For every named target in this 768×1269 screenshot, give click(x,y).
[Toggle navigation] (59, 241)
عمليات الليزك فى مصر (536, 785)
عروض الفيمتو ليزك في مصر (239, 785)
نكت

* * * * * * * * *

Your objective
Find "[Toggle navigation] (59, 241)" in the entries above, then repeat its line and all lines after it exactly, down to the last line.

Completed exercise
[Toggle navigation] (59, 241)
عمليات الليزك فى مصر (536, 785)
عروض الفيمتو ليزك في مصر (239, 785)
نكت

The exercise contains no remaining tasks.